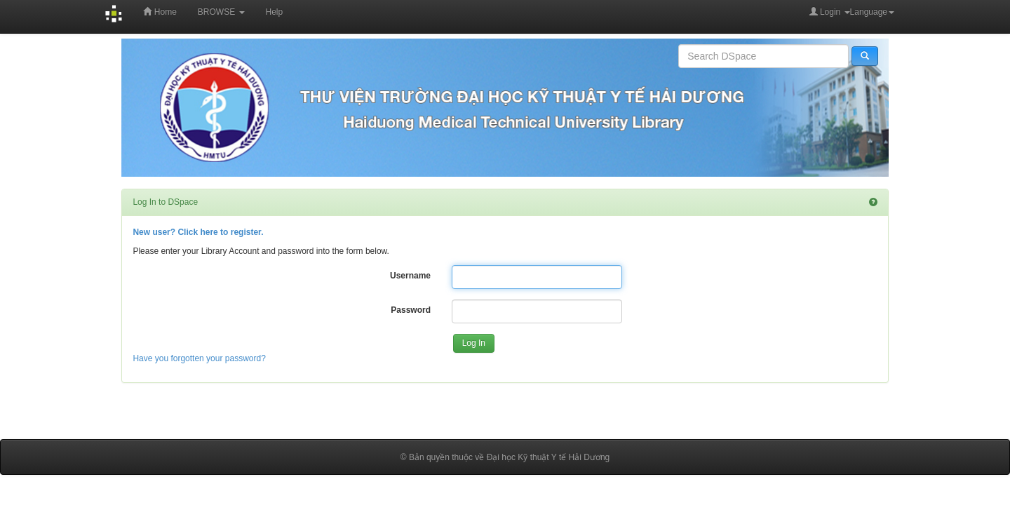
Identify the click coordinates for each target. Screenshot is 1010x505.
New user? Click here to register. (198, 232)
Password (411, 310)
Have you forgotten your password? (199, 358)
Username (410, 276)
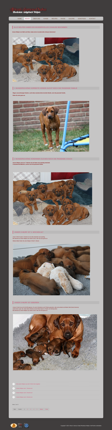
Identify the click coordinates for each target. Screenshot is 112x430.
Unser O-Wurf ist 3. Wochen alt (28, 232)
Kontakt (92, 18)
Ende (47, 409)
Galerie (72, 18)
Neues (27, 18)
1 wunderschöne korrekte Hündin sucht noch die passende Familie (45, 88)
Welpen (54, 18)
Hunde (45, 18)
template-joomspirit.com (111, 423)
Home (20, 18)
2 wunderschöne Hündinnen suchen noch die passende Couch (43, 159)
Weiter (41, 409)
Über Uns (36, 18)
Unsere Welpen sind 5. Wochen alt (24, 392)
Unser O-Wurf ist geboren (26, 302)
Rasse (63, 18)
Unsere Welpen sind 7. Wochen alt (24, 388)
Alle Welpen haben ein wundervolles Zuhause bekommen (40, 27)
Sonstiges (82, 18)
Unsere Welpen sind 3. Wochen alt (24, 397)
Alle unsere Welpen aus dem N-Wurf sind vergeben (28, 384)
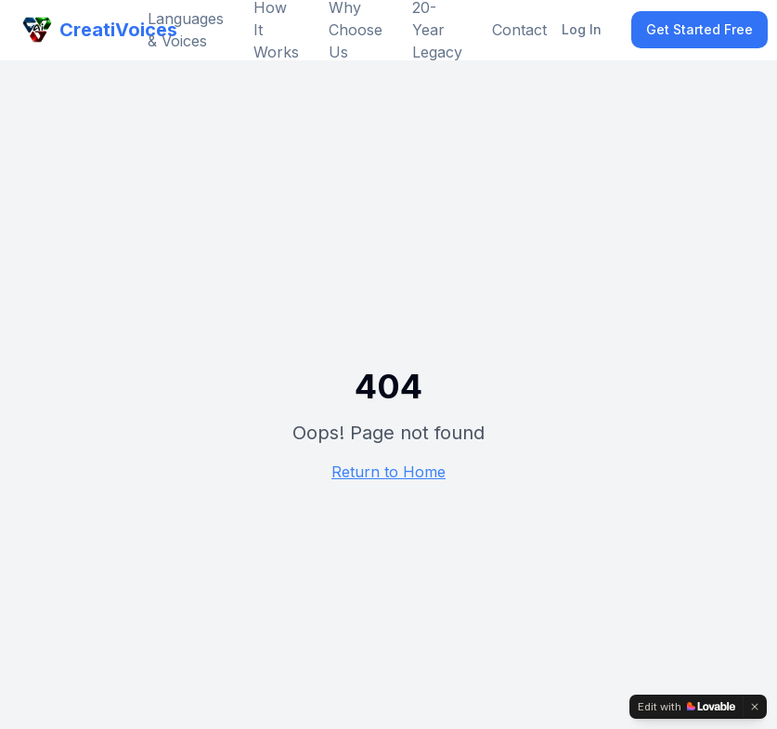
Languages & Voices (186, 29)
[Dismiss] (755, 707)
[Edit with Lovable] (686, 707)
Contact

+--

• **Exercise details**:
Put every row above into a numbered list, skipping blank lines and leaving out the pictures.

• **Result**:
1. Identify the click coordinates for each target. Screenshot is 1010x505.
2. New user? Click here to register. (198, 232)
3. Password (411, 310)
4. Have you forgotten your password? (199, 358)
5. Username (410, 276)
6. Identify the click coordinates for each target. Screenshot is 112x430.
7. Unser O-Wurf ist 3. Wochen alt (28, 232)
8. Kontakt (92, 18)
9. Ende (47, 409)
10. Galerie (72, 18)
11. Neues (27, 18)
12. 1 wunderschöne korrekte Hündin sucht noch die passende Familie (45, 88)
13. Welpen (54, 18)
14. Hunde (45, 18)
15. template-joomspirit.com (111, 423)
16. Home (20, 18)
17. 2 wunderschöne Hündinnen suchen noch die passende Couch (43, 159)
18. Weiter (41, 409)
19. Über Uns (36, 18)
20. Unsere Welpen sind 5. Wochen alt (24, 392)
21. Unser O-Wurf ist geboren (26, 302)
22. Rasse (63, 18)
23. Unsere Welpen sind 7. Wochen alt (24, 388)
24. Alle Welpen haben ein wundervolles Zuhause bekommen (40, 27)
25. Sonstiges (82, 18)
26. Unsere Welpen sind 3. Wochen alt (24, 397)
27. Alle unsere Welpen aus dem N-Wurf sind vergeben (28, 384)
28. Languages & Voices (186, 29)
29. [Dismiss] (755, 707)
30. [Edit with Lovable] (686, 707)
31. Contact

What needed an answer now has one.